Angesichts dieser Argumentation kann man den Glauben daran verlieren, dass vernünftige Beweise die Grundlage einer wissenschaftlich fundierten Medizin bilden - oder vor der Lobbyarbeit kapitulieren. Dabei gibt es den medikamentösen Therapiestandard, der in allen Studien mit intrakraniellen Stents verglichen wurde und durchweg schonender für die Kranken war. Wie kann man da Ausnahmen zulassen wollen, die man nicht mal definieren kann?

Letzter Versuch, Anfrage bei Helmi Lutsep. Die Neurologin der University of Oregon hat 2011 an dem Artikel im New England Journal of Medicine mitgewirkt, der die Schädlichkeit der Stents belegte. Weil immer wieder die Behauptung aufkam, dass bestimmte Patienten dennoch davon profitieren, hat sie im Fachmagazin Stroke 2015 gezeigt, dass keine Subgruppe einen Nutzen davon hat. Ob Mann oder Frau, alt oder jung, ob Diabetiker, Raucher, Hochdruckpatient oder nicht, ob schwer betroffen oder leicht - in all diesen und anderen Subgruppen erwiesen sich Stents als gefährlicher als Medikamente.

"Nach den bisherigen Studien gibt es keinen Vorteil intrakranieller Stents", antwortet die Chefin des Schlaganfallzentrums in Portland. "Es konnten keine Patientengruppen identifiziert werden, die vom Stenting mehr Nutzen haben als von der Arzneimitteltherapie." Da nicht zu erwarten ist, dass Ärzte- und Krankenhausvertreter bis zur G-BA-Sitzung nächste Woche neue Erkenntnisse aus dem Hut zaubern, müssen andere Erklärungen herhalten: Es gibt finanzielle Interessen der Hersteller. Es gibt finanzielle Interessen der Krankenhäuser - jeder Ausschluss einer Methode kommt für sie einer Niederlage gleich. Es gibt finanzielle Interessen der Ärzte, aber sicher auch ihr verständliches Interesse, in schwierigen Situationen noch Therapien zur Verfügung zu haben.

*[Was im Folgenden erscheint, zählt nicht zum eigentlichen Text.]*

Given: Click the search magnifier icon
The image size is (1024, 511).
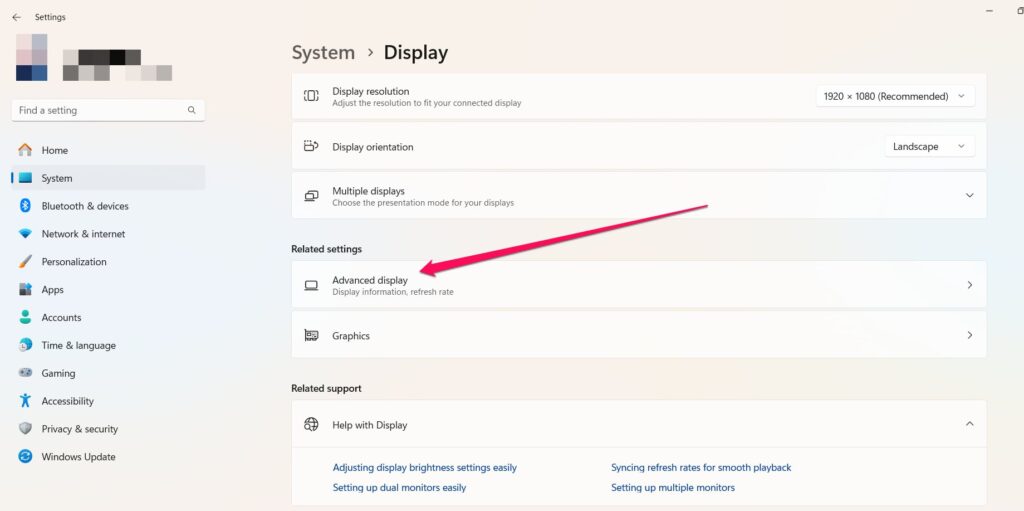Looking at the screenshot, I should pos(191,110).
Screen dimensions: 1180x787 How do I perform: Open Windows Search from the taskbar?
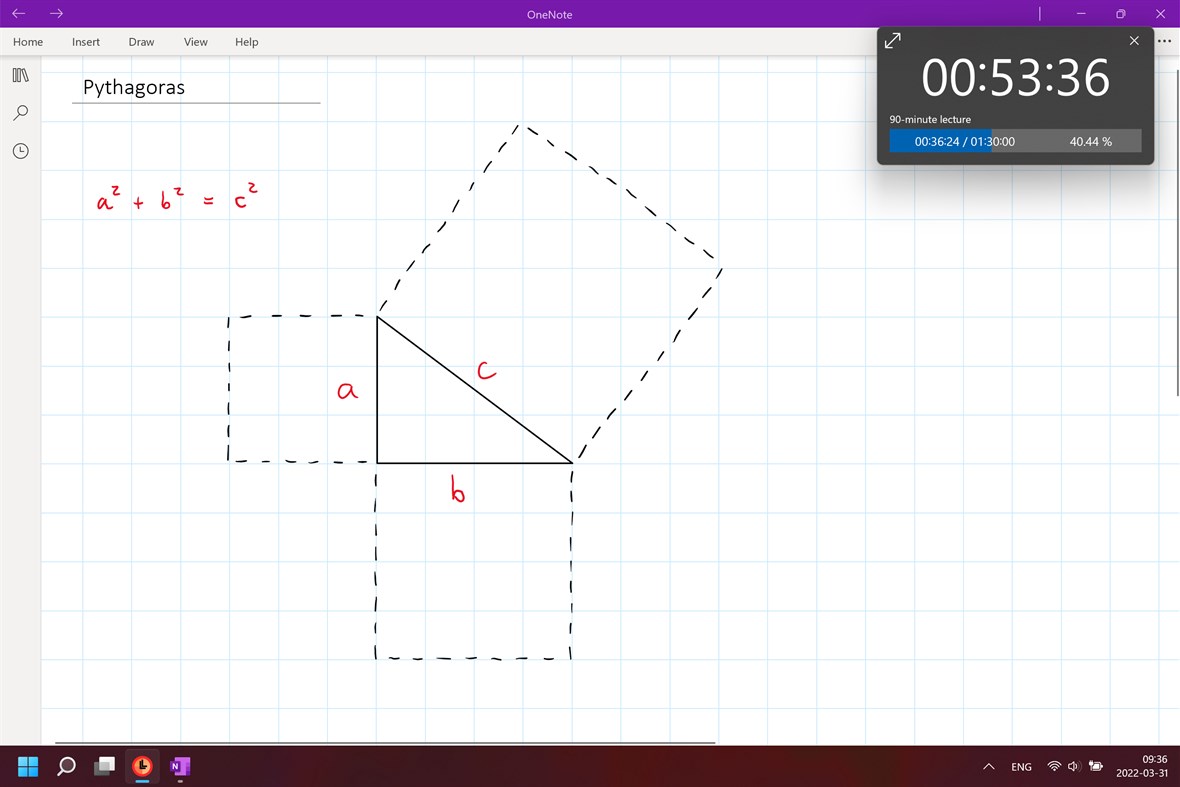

Alle Stimmberechtigten im G-BA eint der Wunsch, Patienten eine Behandlung zu ermöglichen, statt sie zu untersagen. Verbote sind nicht nur unangenehm, sie bedeuten im konkreten Fall auch, Ärzten wie Patienten eine Therapie wegzunehmen, an die sie sich gewöhnt haben. Das ist nicht nur rechtlich, sondern auch psychologisch eine Hürde. Andere Aspekte - wer erleidet den größten Gesichtsverlust - spielen auch eine Rolle. In der dreijährigen Diskussionen um den Ausschluss der Stents hatten sich die Beteiligten immer wieder erbitterte Vorwürfe gemacht. Um den Schutz der Patienten geht es offenbar schon lange nicht mehr.